自動車市場では、EV化の拡大、自動運転技術の進展とともに、車室内における居住空間の変化が進み、ディスプレイ大型化に伴う軽量化、デザイン性や視認性向上のニーズが高まっております。これらに対応するため、軽量で屈曲性を有し低反射を実現するフィルムタイプのメタルメッシュタッチセンサの開発を行っており、機能・材料開発および新たなプロセス・設備検討を推進しました。また、低反射化に伴い顕在化する防汚性課題に対して、指紋目立ち性と指紋ふき取り性を大幅に改善する表面処理の開発を行いました。
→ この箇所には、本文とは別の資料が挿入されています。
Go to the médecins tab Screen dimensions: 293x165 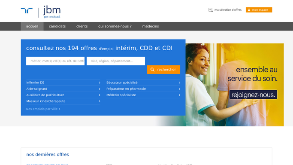(151, 26)

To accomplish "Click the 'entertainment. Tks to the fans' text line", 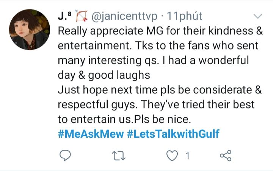I will tap(158, 46).
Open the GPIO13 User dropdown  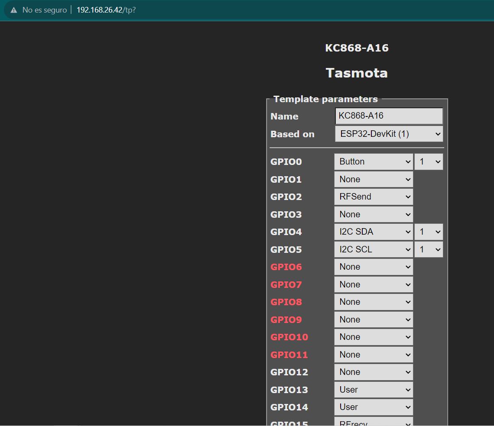point(374,390)
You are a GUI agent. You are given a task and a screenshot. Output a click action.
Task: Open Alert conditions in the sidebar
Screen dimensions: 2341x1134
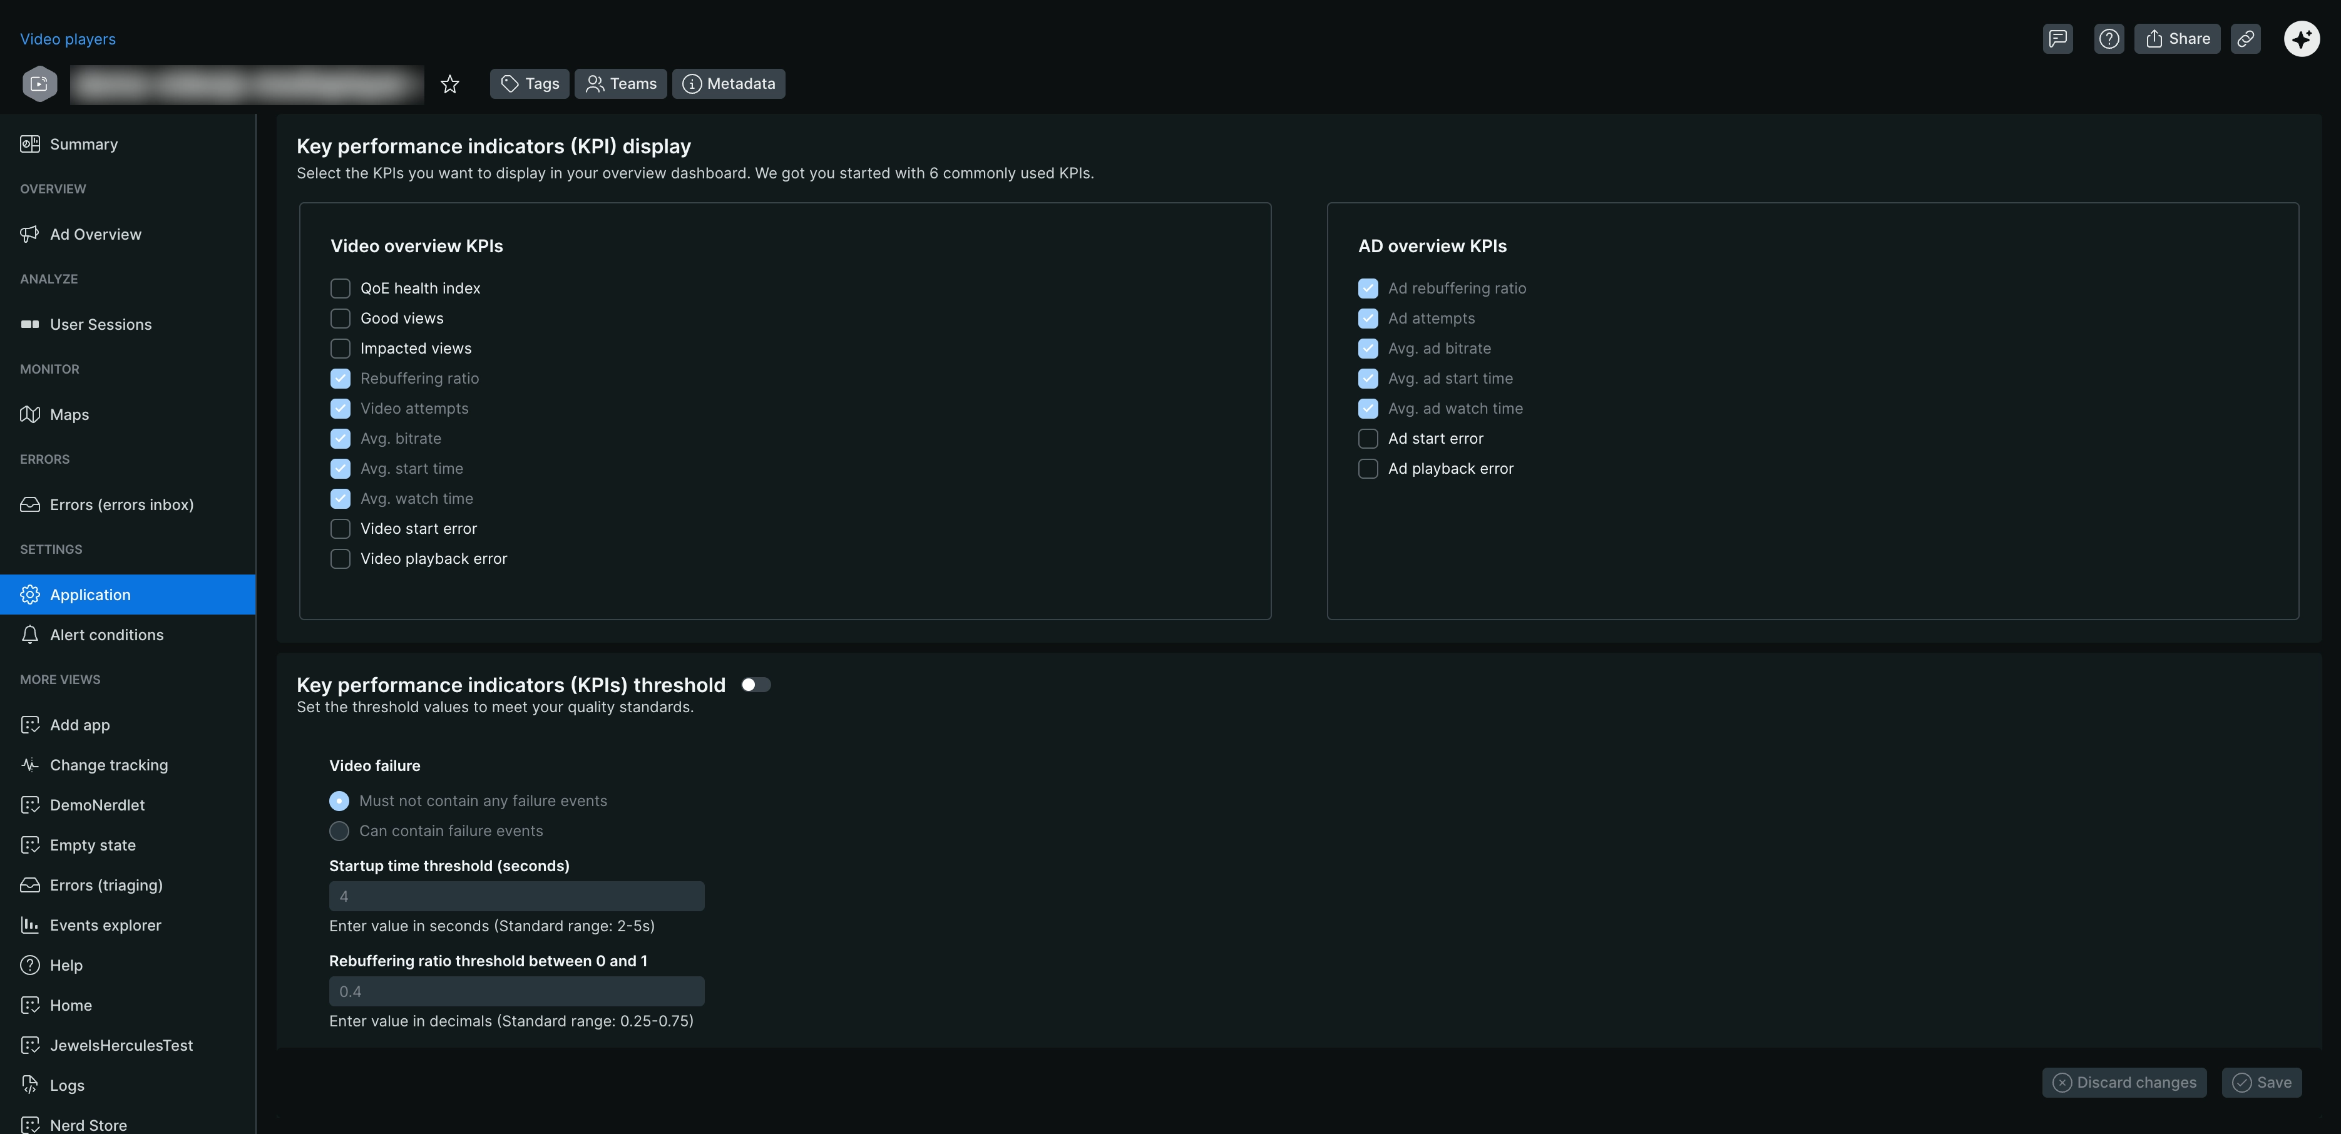106,634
産機・インフラ市場向けには、工作機械、ロボット用操作端末の開発において、作業者の操作性向上に繋がる軽量化やデザイン検討に取り組み、試作サンプルを製作し評価を進めました。新領域の製品創出に向けた取り組みとして、メタルメッシュセンサ技術の応用により、従来のタッチ機能に加え、非接触・感圧機能を有した静電容量式多機能センサの開発を進め、試作品を展示会へ出展しました。また、メタルメッシュセンサの更なる高精細印刷の実現による用途拡大に向けて、産学連携での共同研究を推進しております。

 

(4) 航機事業

産機市場向け製品開発では、実運用が開始された国内ドローン市場におけるレベル4環境(有人地帯目視外無人飛行)に対応するフライトコントローラとして、飛行安全を実現する冗長化と慣性センサの最適化の開発を進めております。また、制御のデジタル化による小型/高分解能の電波高度計の開発も進めております。慣性計測装置としては、i-Construction、スマート農業向けの小型IMUについて、より厳しい耐環境性への対応技術の研究を継続しており、実証モデルによる実環境での検証を実施しております。

高精度光応用センサにおいては、性能向上に向けて光学系の要素技術を研究しており、システムレベルでの評価を含む製品化に向けた取り組みを行っております。

 

 

以上の研究開発費総額は12,123百万円であります。